(Collected data)
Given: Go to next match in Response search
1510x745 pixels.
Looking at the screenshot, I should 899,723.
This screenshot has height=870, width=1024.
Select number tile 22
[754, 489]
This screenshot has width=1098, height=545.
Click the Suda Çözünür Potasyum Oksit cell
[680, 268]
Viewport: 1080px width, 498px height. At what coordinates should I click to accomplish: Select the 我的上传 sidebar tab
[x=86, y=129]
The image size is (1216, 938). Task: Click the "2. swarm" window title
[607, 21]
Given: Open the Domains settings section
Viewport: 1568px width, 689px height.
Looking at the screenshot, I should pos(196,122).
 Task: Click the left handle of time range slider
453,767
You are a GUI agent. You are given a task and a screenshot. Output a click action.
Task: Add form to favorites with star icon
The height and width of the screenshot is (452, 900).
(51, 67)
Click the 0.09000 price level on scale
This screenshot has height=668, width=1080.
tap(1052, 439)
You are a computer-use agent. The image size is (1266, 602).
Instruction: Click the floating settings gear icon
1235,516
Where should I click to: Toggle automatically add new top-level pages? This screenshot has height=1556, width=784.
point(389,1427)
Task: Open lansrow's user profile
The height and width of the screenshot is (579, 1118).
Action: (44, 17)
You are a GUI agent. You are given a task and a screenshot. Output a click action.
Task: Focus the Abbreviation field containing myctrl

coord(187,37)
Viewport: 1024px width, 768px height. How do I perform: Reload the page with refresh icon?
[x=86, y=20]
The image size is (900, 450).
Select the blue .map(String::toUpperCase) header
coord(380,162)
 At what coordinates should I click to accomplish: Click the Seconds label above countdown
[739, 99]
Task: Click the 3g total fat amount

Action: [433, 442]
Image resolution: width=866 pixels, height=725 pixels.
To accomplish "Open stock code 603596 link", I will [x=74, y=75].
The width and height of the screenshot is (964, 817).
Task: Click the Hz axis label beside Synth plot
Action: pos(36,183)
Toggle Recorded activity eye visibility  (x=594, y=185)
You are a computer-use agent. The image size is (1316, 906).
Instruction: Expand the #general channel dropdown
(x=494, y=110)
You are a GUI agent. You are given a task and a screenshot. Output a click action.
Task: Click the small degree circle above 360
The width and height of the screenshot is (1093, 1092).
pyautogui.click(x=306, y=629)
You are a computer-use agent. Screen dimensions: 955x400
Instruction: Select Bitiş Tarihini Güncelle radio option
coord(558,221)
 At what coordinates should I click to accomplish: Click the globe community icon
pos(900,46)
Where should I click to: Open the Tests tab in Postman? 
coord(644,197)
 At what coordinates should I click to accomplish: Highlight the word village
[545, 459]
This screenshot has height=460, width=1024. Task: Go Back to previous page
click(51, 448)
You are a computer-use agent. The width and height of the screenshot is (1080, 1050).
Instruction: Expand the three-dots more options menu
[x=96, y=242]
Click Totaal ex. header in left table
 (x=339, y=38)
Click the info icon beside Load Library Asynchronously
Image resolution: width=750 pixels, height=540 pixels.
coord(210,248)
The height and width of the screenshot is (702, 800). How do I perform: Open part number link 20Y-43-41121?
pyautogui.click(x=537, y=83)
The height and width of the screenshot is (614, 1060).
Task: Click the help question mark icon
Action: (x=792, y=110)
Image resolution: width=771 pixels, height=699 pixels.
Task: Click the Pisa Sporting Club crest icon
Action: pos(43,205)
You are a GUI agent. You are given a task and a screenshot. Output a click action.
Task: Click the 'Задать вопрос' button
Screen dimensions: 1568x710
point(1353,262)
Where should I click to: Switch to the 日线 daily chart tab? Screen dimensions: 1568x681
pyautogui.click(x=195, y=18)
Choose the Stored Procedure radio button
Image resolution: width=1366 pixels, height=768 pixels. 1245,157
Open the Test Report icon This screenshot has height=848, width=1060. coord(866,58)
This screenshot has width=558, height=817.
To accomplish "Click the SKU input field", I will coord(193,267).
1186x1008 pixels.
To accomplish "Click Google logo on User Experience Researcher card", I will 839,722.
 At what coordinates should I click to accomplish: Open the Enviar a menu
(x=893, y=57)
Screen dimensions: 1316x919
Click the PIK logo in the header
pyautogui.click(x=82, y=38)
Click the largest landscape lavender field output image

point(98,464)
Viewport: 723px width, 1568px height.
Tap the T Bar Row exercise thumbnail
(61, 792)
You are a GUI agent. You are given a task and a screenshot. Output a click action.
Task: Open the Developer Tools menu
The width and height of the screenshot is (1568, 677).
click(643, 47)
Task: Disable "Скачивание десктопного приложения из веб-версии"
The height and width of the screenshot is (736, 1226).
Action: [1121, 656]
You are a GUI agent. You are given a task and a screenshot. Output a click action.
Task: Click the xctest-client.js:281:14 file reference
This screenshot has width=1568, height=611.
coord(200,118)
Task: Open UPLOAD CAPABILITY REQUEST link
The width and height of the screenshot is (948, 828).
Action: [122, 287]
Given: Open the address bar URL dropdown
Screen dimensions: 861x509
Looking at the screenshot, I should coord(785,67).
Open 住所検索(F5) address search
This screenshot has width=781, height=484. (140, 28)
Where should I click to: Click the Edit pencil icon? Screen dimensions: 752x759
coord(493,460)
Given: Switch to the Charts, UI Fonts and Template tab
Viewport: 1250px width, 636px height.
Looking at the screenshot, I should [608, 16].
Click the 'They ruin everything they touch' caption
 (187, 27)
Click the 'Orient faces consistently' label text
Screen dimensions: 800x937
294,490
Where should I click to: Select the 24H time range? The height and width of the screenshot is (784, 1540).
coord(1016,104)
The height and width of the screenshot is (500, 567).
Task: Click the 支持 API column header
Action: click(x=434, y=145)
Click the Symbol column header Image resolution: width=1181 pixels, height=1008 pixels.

**What you should do**
Using the entries shown above, reproduce verbatim the lines from the line bearing "This screenshot has width=1098, height=545." to the line bearing "Task: Add form to favorites with star icon", inclusive.

**Response to the exercise**
This screenshot has width=1098, height=545.
Click the Suda Çözünür Potasyum Oksit cell
[680, 268]
Viewport: 1080px width, 498px height. At what coordinates should I click to accomplish: Select the 我的上传 sidebar tab
[x=86, y=129]
The image size is (1216, 938). Task: Click the "2. swarm" window title
[607, 21]
Given: Open the Domains settings section
Viewport: 1568px width, 689px height.
Looking at the screenshot, I should pos(196,122).
 Task: Click the left handle of time range slider
453,767
You are a GUI agent. You are given a task and a screenshot. Output a click action.
Task: Add form to favorites with star icon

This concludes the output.